Shiver me timbers! Yeah, there are greedy executives on Wall Street. I have seen – and spun – some of their handiwork first-hand.

 

But there are also greedy truck drivers, store clerks, garbage haulers, teachers, autoworkers, beggar men, thieves, doctors, lawyers and Indian chiefs. Whole crowds of whom grabbed hungrily for the something-for-nothing, no-points, zero-interest-rate, zero-down McMansion mortgages that are at the heart of the crisis – when a nice townhouse was really more in their price ranges.

 

And at the top of the greed heap are the entrenched, untouchable Godfathers of the government establishment. Greed for perks.
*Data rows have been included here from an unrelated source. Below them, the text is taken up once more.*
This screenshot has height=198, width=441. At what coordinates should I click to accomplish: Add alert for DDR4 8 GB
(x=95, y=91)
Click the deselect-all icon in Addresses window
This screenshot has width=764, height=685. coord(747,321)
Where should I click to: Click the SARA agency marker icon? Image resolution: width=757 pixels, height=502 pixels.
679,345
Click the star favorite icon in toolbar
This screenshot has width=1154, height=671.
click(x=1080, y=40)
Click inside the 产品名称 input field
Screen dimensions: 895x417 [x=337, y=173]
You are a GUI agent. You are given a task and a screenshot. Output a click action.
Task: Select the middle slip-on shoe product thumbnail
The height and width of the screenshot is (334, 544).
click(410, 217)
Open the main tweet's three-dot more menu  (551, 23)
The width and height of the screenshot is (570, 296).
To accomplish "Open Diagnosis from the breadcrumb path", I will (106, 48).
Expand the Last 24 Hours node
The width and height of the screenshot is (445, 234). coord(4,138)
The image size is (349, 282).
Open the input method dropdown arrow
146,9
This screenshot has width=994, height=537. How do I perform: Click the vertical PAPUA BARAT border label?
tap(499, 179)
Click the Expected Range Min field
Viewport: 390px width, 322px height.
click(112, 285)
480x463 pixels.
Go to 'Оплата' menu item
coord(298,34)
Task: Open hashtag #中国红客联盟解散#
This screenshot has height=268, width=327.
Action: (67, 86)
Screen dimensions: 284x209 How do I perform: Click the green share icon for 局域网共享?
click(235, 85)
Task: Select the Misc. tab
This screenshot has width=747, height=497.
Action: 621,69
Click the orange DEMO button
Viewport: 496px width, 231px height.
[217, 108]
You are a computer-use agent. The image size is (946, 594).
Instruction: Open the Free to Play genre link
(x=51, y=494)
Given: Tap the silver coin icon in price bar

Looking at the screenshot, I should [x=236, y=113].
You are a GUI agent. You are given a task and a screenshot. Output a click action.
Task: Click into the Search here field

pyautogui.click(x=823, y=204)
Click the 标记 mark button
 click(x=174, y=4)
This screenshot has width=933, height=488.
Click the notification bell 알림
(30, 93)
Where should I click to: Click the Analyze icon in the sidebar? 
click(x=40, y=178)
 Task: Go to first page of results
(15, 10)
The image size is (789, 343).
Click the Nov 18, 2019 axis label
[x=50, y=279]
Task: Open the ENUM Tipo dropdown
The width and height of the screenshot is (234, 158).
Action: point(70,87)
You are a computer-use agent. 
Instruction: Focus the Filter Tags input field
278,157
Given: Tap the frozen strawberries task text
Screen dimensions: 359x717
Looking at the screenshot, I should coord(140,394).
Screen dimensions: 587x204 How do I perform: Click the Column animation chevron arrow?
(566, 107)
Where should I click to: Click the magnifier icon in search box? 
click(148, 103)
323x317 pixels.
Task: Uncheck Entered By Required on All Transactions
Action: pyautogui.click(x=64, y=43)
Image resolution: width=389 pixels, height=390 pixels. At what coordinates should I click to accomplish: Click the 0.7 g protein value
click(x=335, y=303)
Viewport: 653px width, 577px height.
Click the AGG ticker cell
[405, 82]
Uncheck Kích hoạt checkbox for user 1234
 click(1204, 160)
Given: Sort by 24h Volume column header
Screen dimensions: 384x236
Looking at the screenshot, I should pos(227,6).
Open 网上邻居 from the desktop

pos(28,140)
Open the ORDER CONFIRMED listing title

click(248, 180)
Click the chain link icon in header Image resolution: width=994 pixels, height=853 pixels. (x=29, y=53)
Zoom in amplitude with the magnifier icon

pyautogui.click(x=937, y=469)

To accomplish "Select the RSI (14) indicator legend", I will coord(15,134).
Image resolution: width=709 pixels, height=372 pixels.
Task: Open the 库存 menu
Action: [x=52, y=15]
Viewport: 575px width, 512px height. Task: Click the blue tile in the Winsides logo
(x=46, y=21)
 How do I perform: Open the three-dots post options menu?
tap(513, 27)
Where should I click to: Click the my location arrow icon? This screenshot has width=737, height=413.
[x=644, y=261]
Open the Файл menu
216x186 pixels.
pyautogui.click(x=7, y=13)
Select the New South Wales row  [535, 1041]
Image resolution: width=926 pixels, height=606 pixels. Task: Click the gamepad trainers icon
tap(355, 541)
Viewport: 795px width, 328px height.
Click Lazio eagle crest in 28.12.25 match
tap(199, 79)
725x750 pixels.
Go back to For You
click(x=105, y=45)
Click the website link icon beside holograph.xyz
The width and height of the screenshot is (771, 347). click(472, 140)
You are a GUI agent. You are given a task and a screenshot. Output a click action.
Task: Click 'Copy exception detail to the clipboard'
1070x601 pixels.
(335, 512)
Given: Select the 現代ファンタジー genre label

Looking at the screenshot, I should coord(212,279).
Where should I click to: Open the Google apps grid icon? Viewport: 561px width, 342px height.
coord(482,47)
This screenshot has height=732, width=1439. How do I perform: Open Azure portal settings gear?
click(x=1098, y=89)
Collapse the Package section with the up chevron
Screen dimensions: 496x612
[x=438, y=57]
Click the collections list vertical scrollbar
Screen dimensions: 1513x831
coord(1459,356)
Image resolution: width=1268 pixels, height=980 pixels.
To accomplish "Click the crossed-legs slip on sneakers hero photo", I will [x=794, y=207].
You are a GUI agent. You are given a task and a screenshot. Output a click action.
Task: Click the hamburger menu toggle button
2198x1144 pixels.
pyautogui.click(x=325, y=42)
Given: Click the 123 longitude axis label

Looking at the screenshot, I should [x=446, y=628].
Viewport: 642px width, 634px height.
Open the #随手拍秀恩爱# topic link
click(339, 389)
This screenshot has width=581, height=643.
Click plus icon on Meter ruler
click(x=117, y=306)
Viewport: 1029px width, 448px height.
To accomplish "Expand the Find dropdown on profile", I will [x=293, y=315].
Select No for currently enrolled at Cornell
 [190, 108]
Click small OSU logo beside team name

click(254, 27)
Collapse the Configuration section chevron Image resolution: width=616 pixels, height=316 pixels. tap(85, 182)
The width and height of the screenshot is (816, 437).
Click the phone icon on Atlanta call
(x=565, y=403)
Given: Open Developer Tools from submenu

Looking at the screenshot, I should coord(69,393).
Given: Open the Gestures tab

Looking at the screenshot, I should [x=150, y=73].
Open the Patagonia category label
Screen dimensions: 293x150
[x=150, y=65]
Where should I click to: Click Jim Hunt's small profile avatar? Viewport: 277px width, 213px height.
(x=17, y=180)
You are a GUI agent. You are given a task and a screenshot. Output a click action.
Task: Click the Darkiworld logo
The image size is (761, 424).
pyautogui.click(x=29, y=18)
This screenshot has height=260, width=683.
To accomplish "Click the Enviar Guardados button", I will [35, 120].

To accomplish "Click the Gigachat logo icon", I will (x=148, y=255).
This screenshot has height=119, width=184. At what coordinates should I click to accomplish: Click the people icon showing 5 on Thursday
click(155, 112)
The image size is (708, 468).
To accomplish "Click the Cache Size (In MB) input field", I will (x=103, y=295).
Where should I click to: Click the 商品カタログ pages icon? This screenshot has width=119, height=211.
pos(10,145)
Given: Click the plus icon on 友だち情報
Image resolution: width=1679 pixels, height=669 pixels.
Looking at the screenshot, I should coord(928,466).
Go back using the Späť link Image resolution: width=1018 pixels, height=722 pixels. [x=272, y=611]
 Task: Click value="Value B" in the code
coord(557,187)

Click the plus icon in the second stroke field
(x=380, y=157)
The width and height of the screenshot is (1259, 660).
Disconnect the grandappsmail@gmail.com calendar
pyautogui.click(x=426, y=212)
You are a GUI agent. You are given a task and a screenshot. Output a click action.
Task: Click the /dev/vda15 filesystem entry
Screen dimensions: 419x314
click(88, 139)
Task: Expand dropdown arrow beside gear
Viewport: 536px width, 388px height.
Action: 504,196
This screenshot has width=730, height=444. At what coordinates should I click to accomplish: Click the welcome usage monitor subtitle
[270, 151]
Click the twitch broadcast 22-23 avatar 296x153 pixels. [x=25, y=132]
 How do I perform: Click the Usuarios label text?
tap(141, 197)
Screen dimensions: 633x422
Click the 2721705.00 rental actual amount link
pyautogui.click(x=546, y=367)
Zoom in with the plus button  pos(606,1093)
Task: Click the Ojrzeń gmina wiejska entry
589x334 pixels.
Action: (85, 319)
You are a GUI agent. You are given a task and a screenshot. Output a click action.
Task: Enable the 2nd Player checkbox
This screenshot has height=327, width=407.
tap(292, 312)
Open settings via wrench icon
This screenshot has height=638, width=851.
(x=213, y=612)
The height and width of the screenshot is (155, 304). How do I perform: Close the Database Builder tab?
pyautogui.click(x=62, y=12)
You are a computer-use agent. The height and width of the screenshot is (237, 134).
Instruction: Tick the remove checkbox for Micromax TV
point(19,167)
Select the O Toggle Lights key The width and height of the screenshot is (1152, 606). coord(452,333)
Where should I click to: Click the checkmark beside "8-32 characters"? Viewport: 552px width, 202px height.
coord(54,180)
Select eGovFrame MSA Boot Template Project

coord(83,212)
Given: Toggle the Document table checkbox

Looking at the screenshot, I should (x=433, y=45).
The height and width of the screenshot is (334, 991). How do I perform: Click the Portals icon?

For permanence. For patronization. And most of all, for power over your life, my life and, more important, the commanding heights of the economy.  

 

They are the kingpins who skim 40 percent of America’s productive output off the top, leaving managers the task of satisfying shareholders, fund buyers and pension beneficiaries with the rest. It was they whose voluminous, Rube Goldbergian revenue code, onerous double taxation and galactically oppressive Sarbanes-Oxley rules spawned the Brobdignagians of the private-equity sector and drove capital overseas – sending competition for funding and talent into hyperspeed.

 

It was they whose megabillion-dollar deficits and multitrillion-dollar unfunded Social Security liabilities have placed our future in the hands of demanding Middle East sheiks and Chinese techno/autocrats.

 

And it was they whose commands forced mortgage bankers into risky loans – and the buyers of mortgage-backed securities into ever-more complex hedges, instruments and insurance gambits to cover that risk.

 

Granted, Sen. McCain did reserve some of his salvos for wrong-headed regulation and his G-bombs for those puzzle palaces on the Potomac. But here’s the problem with his red-hot rhetoric, and that of opponents who stoop to personal insults when the facts speak rather nicely, thank you, for themselves: It all makes another G-word – governing – nigh but impossible.

 

Someday, those same folks dropping the L word may be sitting across a negotiating table from Sarah Palin. Choose your weapon (and watch for hovering helicopters). Some of those MSM will want an interview that could leave us better-informed citizens. The words “fat chance” mean anything to you?

 

And I don’t know about you, but in the midst of the steepest financial freefall since October 24, 1929, I’m not looking for blame and bombast from the candidate who is supposed to represent experience and adult leadership.

 

As I watch my assets getting kicked, Washington doing a repo job on Wall Street and the biggest names in finance doing a disappearing act to rival David Copperfield, I need some calm and reassurance. And so do the markets.

 

Look, I like a good dustup as much as anyone. But if we want any of that other G-word, governing, there’s also another L word the politicos and media should keep in mind for the rest of the political season: “limits.”

 

In other words, cool it. Please.

 

© 2008 North Star Writers Group. May not be republished without permission.